A theory is a collection of concepts, laws, and equations in science that is meant to explain some particular subset of observations. It's also used for theories describing gedanken worlds that differ from ours. There is also a related word "model" that differs by a theory by being really specific while a "theory" may leave some details adjustable, and "framework" which is on the contrary less specific than a theory and fully determines the general methods, and type of objects and arguments that are allowed in research. The boundary between the terms is not quite sharply delineated.


A theorem is a mathematical proposition, usually a hard one to prove or disprove, and usually a far-reaching and general enough, that has been proven to hold by rigorous mathematical methods. A lemma is a less important version of a theorem, usually one that is used as a step to prove full-fledged theorems.


"A rule" is usually used for some prescriptions that should be memorized and that chooses the right answer from a usually small list of possibilities. In particular, there are right hand rules that determine the sign of some quantities and/or its relationship to directions in space (this direction or opposite direction). Some of the rules define conventions – claims that could have also been chosen in the opposite way but people must understand each other so they agreed to use one particular sign etc. Hund's rules determine which angular momentum is chosen – again, the number of candidates is usually limited.



"A law" is a more substantive insight about Nature, a building block of our understand how Nature (or the society) works. It may be equivalent to one equation, one identity for continuous quantities, like Coulomb's law for the attraction or Ohm's law $U=RI$ etc. How Nature works is described by the "laws of physics".

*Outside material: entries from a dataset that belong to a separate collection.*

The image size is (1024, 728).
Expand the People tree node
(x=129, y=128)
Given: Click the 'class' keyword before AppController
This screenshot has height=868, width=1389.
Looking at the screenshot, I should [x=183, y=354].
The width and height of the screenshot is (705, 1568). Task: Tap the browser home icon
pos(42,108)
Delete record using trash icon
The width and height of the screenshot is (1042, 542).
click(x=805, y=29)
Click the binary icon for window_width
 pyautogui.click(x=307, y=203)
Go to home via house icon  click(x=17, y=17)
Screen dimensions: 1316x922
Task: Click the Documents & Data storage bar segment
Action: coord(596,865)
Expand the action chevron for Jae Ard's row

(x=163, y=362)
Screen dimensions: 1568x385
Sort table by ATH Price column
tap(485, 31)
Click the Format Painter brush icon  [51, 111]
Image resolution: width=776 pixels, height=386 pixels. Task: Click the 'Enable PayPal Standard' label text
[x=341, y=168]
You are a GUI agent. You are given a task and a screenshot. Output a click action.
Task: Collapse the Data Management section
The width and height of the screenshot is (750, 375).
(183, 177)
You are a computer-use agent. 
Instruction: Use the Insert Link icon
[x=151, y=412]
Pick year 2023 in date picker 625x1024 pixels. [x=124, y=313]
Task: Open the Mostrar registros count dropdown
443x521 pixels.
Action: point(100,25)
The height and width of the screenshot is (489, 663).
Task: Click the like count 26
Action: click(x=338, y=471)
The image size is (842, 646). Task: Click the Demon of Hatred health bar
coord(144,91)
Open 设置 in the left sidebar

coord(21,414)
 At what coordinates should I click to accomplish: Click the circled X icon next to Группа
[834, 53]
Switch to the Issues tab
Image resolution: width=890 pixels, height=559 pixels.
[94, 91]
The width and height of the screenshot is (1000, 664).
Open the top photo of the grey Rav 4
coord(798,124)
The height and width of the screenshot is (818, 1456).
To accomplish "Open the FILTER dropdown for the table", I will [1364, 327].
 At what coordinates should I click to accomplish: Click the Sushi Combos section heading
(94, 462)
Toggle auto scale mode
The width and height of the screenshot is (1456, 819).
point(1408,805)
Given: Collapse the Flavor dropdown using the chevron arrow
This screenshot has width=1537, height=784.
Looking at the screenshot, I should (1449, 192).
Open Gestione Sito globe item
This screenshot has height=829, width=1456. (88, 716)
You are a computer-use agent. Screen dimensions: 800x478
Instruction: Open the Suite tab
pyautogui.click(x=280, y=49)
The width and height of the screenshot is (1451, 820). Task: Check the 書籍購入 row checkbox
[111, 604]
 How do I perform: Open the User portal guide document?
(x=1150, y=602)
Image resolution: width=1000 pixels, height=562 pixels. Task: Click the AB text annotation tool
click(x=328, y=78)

"A principle" is more general than a law and it is usually a statement of a general type or a philosophy or a condition that good laws (explained in the previous paragraph) are supposed to satisfy. A principle is therefore an extra criterion that has been induced from the observations and the known laws and that is imposed on the new candidate laws. The principle of relativity is an example. Principles usually require more verbal, words-based descriptions to be fully formulated, as opposed to a single particular equation that may define a "law".